Guess which side Variety reviewer Bryan Lowry is on!
Although Thomas was ultimately confirmed, there are no profiles in courage among the politicians depicted, barring a fleeting scene involving Ted Kennedy, played by a miscast Treat Williams.
Hah! Ted Kennedy, feminist hero! Well, at least he knew how to swim.
As Phyllis Schlafly points out for WND, what Confirmation actually seems to be is a promo film for…you know whose presidential campaign:
Anita Hill is now a professor of women’s studies and gender equality who is helping to promote the film to “a whole generation of people who weren’t even born then.” Hill told Time magazine that “we need a female president … to address questions of equality – why we need equal pay or access to child care and family leave.”
When the Senate Judiciary Committee deadlocked in a 7-7 tie and sent the nomination to the Senate floor, liberals started to get desperate, as Thomas’ confirmation prospects appeared headed toward inevitable passage. But because Thomas was a black conservative, his enemies were lying in wait for one of the most brutal political ambushes of all time.

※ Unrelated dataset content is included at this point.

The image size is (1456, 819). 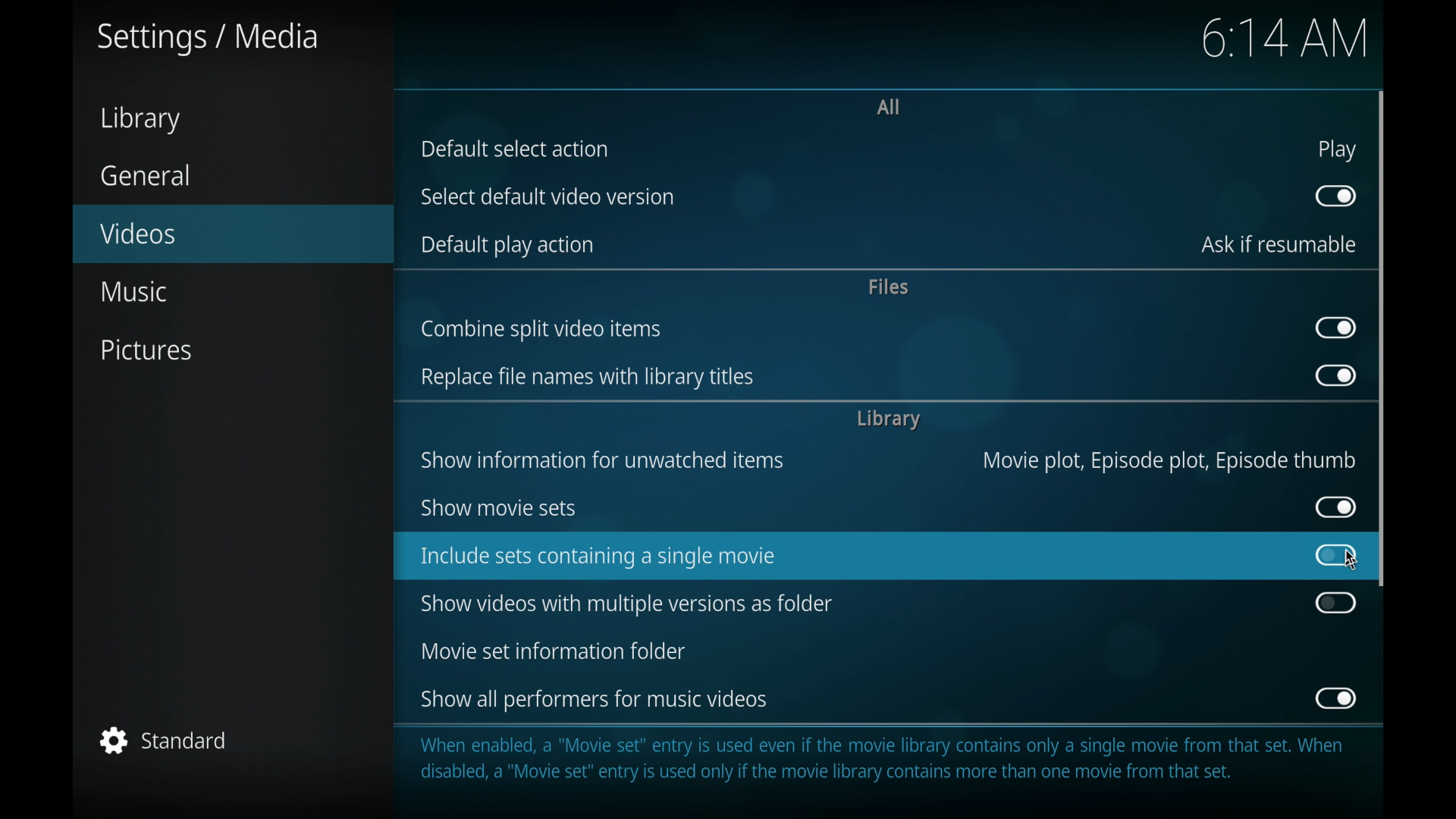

One day before the scheduled vote by the full Senate, the media publicized outrageous allegations of a sexually offensive nature to smear Thomas and try to cause senators to vote against him. Under Senate rules, the scheduled vote could not be postponed except on the unanimous consent of all senators….
But instead of meekly accepting his role in that psychodrama, Clarence Thomas came out swinging during his dramatic appearance at the hearings, calling the proceeding “a high-tech lynching for uppity blacks,” “a circus” and “a national disgrace.” Liberals stacked the audience in the hearing room, but Thomas had many supporters cheering him on as he walked the otherwise lonely Senate corridors.